◆ SUPPLIED INFORMATION:
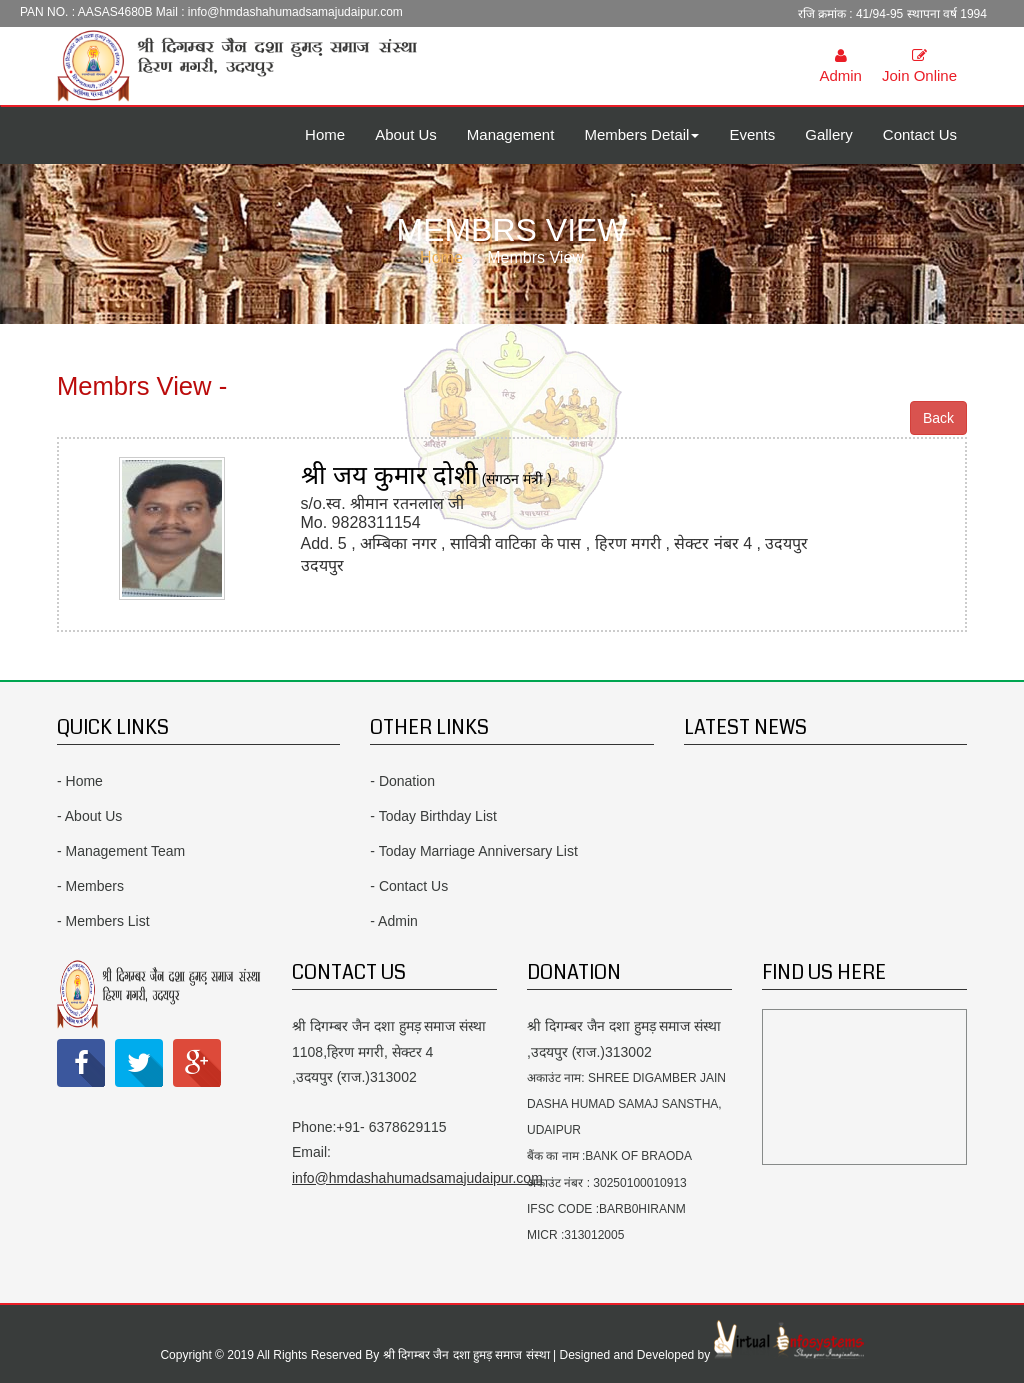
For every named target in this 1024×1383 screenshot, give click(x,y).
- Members (90, 886)
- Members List (103, 921)
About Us (406, 134)
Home (325, 134)
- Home (80, 781)
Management (511, 134)
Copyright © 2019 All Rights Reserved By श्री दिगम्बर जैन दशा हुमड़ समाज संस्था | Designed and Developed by (436, 1355)
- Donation (402, 781)
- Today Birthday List (433, 816)
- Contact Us (409, 886)
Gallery (829, 134)
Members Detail (641, 134)
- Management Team (121, 851)
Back (938, 418)
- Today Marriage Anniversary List (474, 851)
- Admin (393, 921)
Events (752, 134)
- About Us (89, 816)
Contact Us (920, 134)
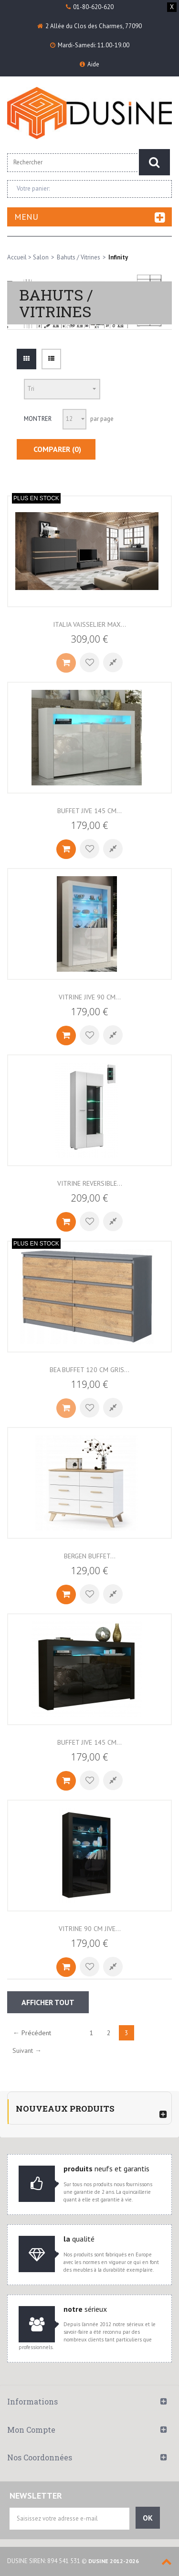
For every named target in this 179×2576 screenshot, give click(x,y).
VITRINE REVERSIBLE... (89, 1183)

◆ AIM OF THE TASK:
Rescale the click coordinates in the listing above: rewrite every line except the pictures, multiplying each answer coordinate by 0.7 and rounding to a whole number, with halves rounded up. Leave all other text as it is.

◆ FINAL ANSWER:
For every named target in this 1024×1383 screenshot, give click(x,y).
- Members (63, 620)
- Members List (72, 645)
About Us (284, 94)
Home (228, 94)
- Home (56, 547)
Management (358, 94)
Copyright © 2019 All Rights Reserved By श्री दिगम्बर जैन दशा हुमड़ समाज संस्था | Designed and Developed by (305, 949)
- Donation (281, 547)
- Today Birthday List (303, 571)
- Contact Us (286, 620)
Gallery (580, 94)
Members Detail (449, 94)
- Management Team (85, 596)
Back (657, 293)
- Today Marriage Anniversary List (332, 596)
- Admin (275, 645)
Events (526, 94)
- About Us (62, 571)
Contact Us (644, 94)
For every named target in this 179×2576 screenshot, give click(x,y).
VITRINE REVERSIBLE... (62, 828)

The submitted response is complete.